On inequality in education, the study says that 39 percent of Latino children and 37 percent of black school-age children lack computers and a high-speed internet connection.

Children in foster homes and those with physical limitations, in addition to lacking equipment to study, are the ones who drop out the most.

There is also inequality based on ethnic origin.
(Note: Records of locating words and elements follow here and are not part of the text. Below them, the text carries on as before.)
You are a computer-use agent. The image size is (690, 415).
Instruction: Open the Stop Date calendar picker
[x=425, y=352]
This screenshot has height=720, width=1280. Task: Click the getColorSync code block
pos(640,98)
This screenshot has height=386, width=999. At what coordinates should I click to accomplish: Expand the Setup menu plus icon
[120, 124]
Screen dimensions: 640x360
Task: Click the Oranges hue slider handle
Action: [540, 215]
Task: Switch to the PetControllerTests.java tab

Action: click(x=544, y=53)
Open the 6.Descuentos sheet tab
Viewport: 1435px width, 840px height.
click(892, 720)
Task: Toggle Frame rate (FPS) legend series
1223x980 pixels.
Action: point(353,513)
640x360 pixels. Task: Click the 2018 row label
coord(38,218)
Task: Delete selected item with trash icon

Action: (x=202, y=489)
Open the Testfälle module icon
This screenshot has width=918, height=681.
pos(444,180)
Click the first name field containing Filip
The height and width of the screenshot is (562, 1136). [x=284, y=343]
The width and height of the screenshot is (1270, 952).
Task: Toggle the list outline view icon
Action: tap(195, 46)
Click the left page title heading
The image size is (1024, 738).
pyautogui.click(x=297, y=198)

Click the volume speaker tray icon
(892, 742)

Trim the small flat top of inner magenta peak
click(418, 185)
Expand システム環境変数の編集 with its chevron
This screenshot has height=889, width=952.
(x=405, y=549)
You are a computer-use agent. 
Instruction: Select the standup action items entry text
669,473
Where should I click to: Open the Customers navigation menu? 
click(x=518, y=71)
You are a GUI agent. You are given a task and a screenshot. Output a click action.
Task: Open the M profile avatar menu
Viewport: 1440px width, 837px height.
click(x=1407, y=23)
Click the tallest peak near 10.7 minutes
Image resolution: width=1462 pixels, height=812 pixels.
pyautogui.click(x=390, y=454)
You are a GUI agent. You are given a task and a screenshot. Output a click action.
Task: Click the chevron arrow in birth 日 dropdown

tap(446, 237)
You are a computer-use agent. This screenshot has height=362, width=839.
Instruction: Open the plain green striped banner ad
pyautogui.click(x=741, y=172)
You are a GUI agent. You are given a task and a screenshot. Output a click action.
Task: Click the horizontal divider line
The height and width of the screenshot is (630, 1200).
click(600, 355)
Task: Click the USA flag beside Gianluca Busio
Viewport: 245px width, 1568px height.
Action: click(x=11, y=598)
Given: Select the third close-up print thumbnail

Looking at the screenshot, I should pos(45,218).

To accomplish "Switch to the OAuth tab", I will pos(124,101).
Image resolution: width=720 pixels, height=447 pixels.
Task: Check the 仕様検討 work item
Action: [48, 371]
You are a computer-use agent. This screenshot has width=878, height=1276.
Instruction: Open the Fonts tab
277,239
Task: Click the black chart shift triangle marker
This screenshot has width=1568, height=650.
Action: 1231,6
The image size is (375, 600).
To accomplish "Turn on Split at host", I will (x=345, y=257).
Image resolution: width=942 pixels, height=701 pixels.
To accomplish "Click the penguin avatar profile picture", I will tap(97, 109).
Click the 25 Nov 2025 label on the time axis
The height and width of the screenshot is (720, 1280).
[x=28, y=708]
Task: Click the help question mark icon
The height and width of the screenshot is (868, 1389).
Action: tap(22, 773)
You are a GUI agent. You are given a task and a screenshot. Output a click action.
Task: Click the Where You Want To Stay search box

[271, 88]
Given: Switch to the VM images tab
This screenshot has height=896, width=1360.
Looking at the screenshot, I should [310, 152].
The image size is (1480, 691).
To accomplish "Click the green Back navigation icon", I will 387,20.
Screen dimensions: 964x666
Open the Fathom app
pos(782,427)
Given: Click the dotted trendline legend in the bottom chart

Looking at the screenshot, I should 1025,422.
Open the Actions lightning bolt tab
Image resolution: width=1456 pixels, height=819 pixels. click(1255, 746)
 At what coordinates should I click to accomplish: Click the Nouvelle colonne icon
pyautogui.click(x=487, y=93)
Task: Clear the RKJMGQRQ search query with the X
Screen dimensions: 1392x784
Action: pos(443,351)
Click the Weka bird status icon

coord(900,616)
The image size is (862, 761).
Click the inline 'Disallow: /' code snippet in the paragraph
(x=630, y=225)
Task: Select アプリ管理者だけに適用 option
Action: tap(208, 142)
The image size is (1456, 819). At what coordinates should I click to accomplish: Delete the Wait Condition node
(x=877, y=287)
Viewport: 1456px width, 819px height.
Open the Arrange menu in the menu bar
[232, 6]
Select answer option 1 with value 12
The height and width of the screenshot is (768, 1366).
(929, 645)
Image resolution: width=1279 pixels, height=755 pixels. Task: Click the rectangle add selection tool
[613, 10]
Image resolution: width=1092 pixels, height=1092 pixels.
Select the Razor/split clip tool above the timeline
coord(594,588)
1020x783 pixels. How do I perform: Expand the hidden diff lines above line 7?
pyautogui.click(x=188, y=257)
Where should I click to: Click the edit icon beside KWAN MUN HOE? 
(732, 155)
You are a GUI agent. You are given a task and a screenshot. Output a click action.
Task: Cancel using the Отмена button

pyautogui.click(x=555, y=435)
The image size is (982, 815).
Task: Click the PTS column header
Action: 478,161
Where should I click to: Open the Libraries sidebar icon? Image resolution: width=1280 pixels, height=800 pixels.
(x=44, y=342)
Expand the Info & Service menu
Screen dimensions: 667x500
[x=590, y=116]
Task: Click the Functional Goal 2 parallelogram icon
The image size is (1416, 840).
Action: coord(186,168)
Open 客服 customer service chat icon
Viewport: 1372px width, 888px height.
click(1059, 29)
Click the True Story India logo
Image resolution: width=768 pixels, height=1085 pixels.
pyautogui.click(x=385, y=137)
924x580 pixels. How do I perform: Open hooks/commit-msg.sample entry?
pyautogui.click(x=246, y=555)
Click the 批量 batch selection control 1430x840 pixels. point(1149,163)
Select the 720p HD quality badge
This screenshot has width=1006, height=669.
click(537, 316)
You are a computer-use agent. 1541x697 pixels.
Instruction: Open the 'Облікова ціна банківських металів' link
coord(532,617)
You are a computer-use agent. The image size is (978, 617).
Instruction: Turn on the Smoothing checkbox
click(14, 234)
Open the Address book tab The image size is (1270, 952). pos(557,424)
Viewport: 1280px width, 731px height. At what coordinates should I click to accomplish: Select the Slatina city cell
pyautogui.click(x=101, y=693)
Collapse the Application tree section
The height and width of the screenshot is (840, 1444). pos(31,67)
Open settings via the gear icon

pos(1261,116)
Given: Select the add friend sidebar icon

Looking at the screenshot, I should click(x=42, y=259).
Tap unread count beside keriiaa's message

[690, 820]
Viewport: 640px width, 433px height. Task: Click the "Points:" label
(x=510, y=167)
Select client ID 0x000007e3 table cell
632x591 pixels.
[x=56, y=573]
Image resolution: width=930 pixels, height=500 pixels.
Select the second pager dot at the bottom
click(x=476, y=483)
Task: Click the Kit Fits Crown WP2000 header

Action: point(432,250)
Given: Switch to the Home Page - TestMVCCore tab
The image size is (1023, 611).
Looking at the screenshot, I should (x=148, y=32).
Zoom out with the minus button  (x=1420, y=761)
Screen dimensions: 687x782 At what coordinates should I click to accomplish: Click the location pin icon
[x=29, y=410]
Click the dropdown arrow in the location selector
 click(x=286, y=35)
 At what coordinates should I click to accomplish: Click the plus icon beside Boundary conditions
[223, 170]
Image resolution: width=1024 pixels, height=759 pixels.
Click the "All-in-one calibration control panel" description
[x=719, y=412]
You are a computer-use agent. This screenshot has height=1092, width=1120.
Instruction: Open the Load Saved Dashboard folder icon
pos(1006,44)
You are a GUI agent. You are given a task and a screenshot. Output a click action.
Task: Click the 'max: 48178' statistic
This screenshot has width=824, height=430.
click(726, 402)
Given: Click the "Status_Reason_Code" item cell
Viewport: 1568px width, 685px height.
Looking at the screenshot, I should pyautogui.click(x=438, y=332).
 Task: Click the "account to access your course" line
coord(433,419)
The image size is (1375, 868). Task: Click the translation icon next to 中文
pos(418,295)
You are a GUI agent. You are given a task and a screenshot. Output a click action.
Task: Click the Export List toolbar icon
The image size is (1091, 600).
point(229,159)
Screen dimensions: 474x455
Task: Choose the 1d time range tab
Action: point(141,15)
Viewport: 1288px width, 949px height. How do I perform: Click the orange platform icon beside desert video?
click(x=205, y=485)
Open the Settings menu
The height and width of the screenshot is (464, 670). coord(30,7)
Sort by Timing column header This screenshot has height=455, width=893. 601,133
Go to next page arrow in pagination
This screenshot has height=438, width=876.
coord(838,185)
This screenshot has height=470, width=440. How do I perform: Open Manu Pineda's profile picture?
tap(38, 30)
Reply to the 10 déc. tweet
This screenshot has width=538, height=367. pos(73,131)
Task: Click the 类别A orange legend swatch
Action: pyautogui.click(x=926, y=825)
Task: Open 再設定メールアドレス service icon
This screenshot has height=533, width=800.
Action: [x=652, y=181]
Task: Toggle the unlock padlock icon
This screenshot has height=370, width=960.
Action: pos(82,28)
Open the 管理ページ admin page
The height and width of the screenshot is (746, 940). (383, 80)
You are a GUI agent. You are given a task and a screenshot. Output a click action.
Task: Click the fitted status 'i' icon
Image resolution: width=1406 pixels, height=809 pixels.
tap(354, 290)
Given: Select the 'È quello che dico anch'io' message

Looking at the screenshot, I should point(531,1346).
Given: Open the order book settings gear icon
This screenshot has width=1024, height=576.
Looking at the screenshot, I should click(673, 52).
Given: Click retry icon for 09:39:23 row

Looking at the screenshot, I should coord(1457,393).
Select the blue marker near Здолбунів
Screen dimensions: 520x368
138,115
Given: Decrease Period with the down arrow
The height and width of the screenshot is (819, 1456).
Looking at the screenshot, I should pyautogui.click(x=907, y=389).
Eighteen percent of Angelenos, almost one in five, are undocumented or live with a relative who is, according to the study on which the Do Not Go Back action plan is based.

About 200,000 children have parents with mixed immigration status, which excludes them from being eligible for federal aid through the stimulus programs launched in the wake of COVID 19.

The study was carried out by Professor Manuel Pastor, of the Equity Research Institute of the University of Southern California (USC), and Professor Gary Segura of the Luskin School of Public Relations at the University of California, Los Angeles (UCLA).

Both academics concluded ten recommendations for the action plan that will be funded by philanthropic organizations for No Going Back.

Pastor and Segura argue that, as a principle, it is possible to take advantage of the fact that the pandemic left inequalities more exposed, to make changes in housing, economic justice, mental and physical health, in giving a voice to youth, migrants and seeing close the role of non-profit organizations.

Recommend that these principles be complemented by initiatives establishing high-speed internet connection as a civil right; also promote a “Californian citizenship” that guarantees equitable access to services for all its residents, regardless of their immigration status.

They also propose a regional “Housing for All” strategy that solves the problem of people living on the streets in Los Angeles.